Benchmark table: tok/s across 8B/14B/32B-offload models
Numbers measured with llama.cpp b3300, CUDA build, 128-token warmup, 256-token benchmark, RTX 3060 12GB running stock, i7-13400F equivalent on the CPU side of offloaded runs.
| Model | Quant | Placement | Prefill (t/s) | Gen (t/s) |
|---|---|---|---|---|
| Llama-3.1-8B-Instruct | Q4_K_M | Full GPU | 1,240 | 56 |
| Llama-3.1-8B-Instruct | Q5_K_M | Full GPU | 1,080 | 49 |
| Qwen2.5-14B-Instruct | Q4_K_M | Full GPU | 640 | 22 |
| Gemma-3-27B-it | Q4_K_M | Hybrid (22/62 layers on GPU) | 190 | 6.8 |
| Mistral-Nemo-12B | Q5_K_M | Full GPU | 720 | 27 |
| DeepSeek-R1-Distill-Qwen-14B | Q4_K_M | Full GPU | 610 | 19 |
Anything that fits fully in the 12GB card runs at 20+ tokens/sec — the widely-cited "you can read as fast as it types" threshold. Once you spill to CPU, throughput collapses by 4–6×.
Perf-per-dollar and break-even math vs a $200/week cloud cap
Assume your work looks like 60% coding assistance, 30% document Q&A, 10% agent work. Standard cloud pricing for GPT-4o class output tokens sits at ~$5 per 1M in early 2026. A busy developer easily consumes 2M output tokens/month.
- Cloud path: 2M × $5 = $10/month, but with input tokens and higher-tier requests, real bills run $40–$120/month for a single active developer.
- Tesla-cap path: the $200/week cap is $10,400/year — a team-level number the CFO is scrutinizing.
- Local path: $580–$860 hardware + ~$60/year electricity (40W avg, $0.15/kWh) = $640–$920 first year, then ~$60/year.
Break-even against $10/month API bills: ~5 years — you're not saving money if all you do is code-completion at that volume. Break-even against $80/month sustained usage: ~10 months. Break-even against the Tesla-style cap that a heavy user was approaching: about 3 weeks.

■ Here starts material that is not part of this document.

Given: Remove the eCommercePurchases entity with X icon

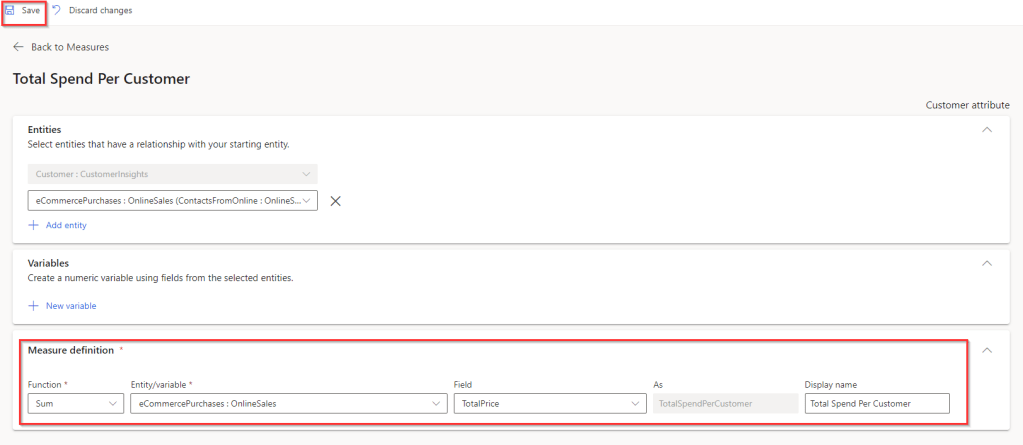Looking at the screenshot, I should pos(336,201).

Complete-the-build sidebar: CPU, cooler, SSD picks
The CPU choice depends on whether you want CPU-side offload capability for models larger than 14B. AMD Ryzen 7 5700X — 8 cores, 16 threads, DDR4-3200, no iGPU. If you'll ever run 32B models with CPU offload, this is the honest choice: extra cores are your throughput floor when layers land on CPU. Pair it with the DeepCool AK620 air cooler if you value silence — the stock cooler works but hits 85°C under sustained inference.

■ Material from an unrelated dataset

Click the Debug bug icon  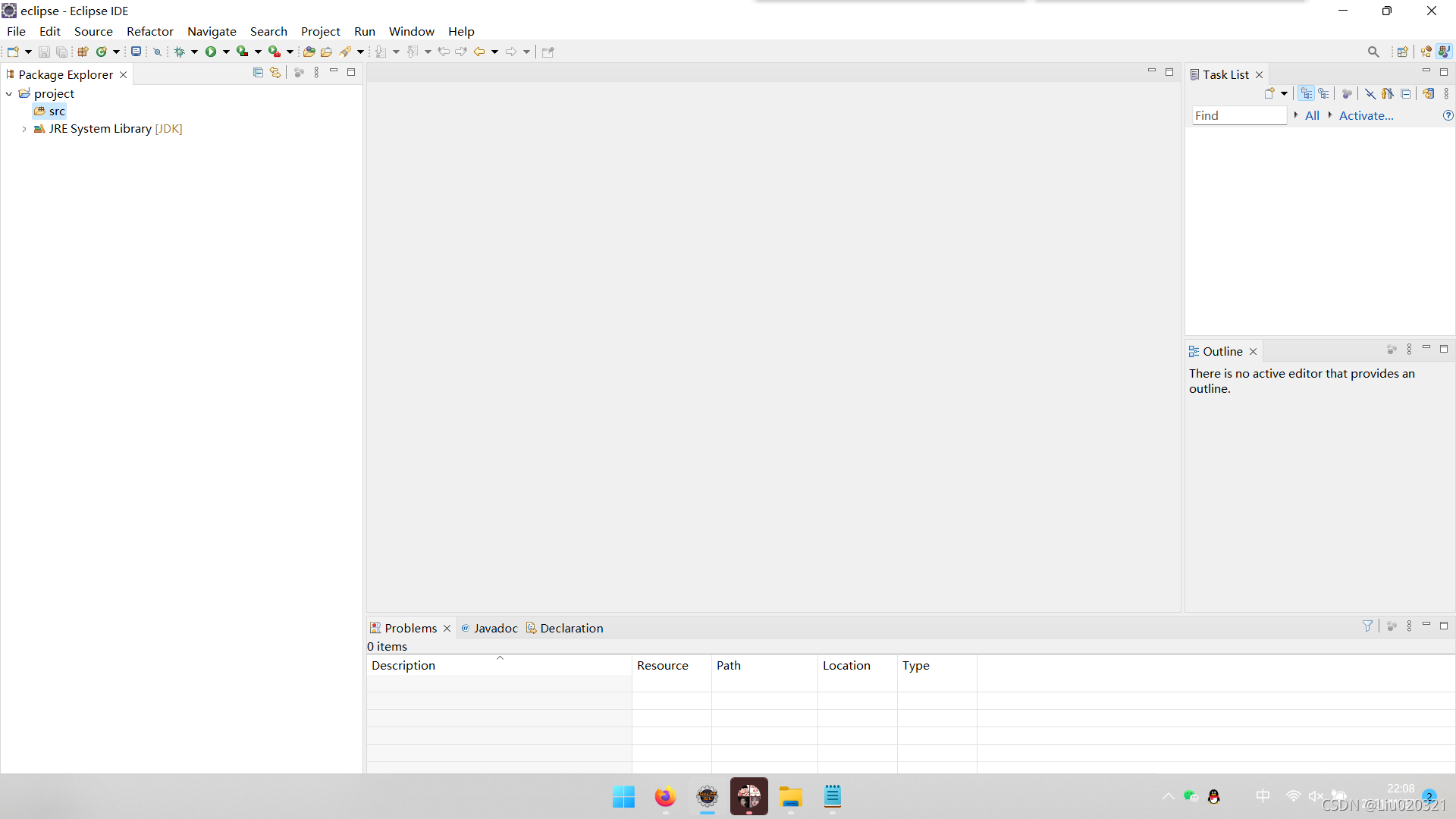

Storage: the Crucial BX500 1TB SATA SSD is $55 and holds ~10 quantized 14B models plus a decent RAG corpus. NVMe is overkill for weight-loading workloads because inference is compute-bound after the initial load. If you're building on a used board with only SATA, don't upsell yourself into a $150 Gen4 drive.

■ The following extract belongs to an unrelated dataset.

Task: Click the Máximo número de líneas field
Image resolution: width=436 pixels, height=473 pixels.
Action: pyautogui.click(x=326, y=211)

Bottom line: when a local box wins and when to stay on cloud
Local wins for: steady daily coding assistance, private-data RAG that can't leave your network, batch summarization jobs, tinkering and learning the stack. Cloud wins for: frontier reasoning (o1-class, Claude Opus 4.7), long-context needs above 128K, image and video generation at scale, and workloads where variance in latency is unacceptable.
The Tesla cap isn't a signal that AI is a passing expense. It's a signal that the frontier bill is going to keep growing until each team gets a hybrid: a local box handling 60–80% of routine prompts and a metered cloud key handling the hard 20%. Building the local half of that today, for the price of two months of unmetered API use, is the safe move.